The best-characterized exoplanets to date are planets on close-in transiting orbits around their host stars. The high level of irradiation and transiting geometry of these objects make them ideal targets for atmospheric investigations. However, the modest apertures of many current telescopes allow mostly low resolution spectra to be observed for transiting planets, failing to extract key physical and chemical properties of their atmospheres. Ground-based 30-meter class telescopes will set the stage for a substantial leap in our understanding of exoplanet atmospheres. We outline a two-pronged survey, recently submitted as a Key Science Project (KSP) for the US ELTs, which would yield unprecedented insight into the atmospheres of close-in exoplanets via combined observations with the GMT and TMT. (1) The first opportunity involves measuring the global-scale atmospheric circulation and planetary rotation for a sample of 40 hot Jupiters to glean insight into the unique radiative forcing regime governing highly-irradiated, tidally-locked giant planets. (2) The second opportunity involves measuring atmospheric mass-loss and extracting atmospheric composition and abundance ratio information for $\sim60$ sub-Neptunes and super-Earths (including candidate disintegrating planets) to constrain their formation and evolution histories.
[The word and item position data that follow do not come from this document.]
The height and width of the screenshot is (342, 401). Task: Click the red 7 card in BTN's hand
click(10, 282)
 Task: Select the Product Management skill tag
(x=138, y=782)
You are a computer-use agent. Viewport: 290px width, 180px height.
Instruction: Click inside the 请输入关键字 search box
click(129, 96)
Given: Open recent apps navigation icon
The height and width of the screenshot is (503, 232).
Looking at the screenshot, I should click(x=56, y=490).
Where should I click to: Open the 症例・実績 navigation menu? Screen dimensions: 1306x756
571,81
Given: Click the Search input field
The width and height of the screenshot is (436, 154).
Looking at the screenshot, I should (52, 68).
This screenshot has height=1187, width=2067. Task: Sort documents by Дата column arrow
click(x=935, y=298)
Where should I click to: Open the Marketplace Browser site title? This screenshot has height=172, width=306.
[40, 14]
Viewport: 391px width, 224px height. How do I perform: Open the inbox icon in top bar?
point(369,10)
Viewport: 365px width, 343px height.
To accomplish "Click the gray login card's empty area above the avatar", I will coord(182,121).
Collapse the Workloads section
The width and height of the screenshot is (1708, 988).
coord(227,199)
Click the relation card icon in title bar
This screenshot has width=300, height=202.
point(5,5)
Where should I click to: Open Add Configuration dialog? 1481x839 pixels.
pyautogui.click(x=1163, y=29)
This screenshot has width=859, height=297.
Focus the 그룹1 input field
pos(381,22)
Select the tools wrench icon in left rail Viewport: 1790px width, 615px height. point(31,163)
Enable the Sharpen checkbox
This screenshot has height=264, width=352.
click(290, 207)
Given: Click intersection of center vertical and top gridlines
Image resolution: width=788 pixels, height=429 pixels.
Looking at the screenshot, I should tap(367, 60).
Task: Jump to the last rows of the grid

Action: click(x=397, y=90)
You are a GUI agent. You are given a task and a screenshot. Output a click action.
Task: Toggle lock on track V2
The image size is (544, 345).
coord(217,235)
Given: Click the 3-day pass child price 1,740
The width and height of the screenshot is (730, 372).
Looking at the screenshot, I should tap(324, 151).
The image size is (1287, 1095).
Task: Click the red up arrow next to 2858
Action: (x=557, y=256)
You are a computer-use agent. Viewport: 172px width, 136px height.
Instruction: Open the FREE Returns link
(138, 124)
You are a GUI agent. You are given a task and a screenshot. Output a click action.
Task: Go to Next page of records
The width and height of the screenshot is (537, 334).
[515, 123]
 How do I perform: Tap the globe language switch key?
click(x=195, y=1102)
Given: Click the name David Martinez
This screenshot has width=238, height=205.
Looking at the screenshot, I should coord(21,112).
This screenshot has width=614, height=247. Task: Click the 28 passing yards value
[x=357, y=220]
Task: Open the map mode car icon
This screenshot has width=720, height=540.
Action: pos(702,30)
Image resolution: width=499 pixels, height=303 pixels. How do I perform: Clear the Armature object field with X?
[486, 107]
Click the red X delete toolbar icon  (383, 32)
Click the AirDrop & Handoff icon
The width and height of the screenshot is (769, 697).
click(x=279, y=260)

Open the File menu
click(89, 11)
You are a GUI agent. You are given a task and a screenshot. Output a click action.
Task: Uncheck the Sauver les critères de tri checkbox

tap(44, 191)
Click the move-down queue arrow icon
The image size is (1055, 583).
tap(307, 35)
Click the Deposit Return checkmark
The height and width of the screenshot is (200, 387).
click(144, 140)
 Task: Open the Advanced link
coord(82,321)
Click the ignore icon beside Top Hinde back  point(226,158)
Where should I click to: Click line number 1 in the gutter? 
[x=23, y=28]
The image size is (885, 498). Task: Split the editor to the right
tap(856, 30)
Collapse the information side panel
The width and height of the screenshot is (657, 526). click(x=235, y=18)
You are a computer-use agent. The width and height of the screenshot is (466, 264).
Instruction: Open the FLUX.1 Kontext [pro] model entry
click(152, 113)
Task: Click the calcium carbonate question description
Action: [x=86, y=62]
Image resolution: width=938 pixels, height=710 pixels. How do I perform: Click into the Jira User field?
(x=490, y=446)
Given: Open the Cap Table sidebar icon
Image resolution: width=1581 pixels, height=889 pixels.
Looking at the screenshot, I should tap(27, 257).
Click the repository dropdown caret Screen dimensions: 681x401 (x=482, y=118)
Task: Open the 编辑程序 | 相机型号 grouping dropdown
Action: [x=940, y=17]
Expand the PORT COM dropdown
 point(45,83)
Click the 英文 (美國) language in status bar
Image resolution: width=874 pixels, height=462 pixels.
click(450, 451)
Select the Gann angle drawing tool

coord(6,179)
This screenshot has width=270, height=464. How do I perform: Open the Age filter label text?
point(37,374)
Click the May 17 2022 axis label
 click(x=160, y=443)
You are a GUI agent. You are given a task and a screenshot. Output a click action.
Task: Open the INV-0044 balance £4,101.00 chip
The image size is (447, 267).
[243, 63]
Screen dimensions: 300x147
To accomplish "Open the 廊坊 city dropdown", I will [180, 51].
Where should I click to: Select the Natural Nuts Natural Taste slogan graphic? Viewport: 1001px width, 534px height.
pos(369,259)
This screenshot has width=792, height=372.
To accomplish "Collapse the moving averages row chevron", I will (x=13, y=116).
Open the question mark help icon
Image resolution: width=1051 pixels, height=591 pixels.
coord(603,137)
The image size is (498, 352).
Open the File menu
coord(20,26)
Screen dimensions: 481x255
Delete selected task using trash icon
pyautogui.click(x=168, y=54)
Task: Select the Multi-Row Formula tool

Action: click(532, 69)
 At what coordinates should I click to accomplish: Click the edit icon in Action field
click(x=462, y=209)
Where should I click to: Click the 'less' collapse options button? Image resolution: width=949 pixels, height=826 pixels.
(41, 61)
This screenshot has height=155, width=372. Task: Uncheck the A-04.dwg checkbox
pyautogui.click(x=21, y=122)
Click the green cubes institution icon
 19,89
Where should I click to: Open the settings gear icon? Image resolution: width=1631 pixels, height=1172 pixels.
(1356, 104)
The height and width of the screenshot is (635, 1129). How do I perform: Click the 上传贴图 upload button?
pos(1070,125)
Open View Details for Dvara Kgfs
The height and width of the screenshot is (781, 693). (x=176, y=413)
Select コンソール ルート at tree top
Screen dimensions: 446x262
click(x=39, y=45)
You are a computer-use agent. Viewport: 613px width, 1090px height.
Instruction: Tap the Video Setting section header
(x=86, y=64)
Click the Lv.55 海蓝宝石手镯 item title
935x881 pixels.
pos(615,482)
These efforts would be made possible by the unparalleled combination of high spectral resolution instrumentation and large aperture size of the ELTs. This survey would enable the first statistical study of atmospheric circulation in extrasolar giant planets, and would provide detections of trace gases and measurements of atmospheric escape in small-planet atmospheres, far exceeding the reach of \textit{JWST}.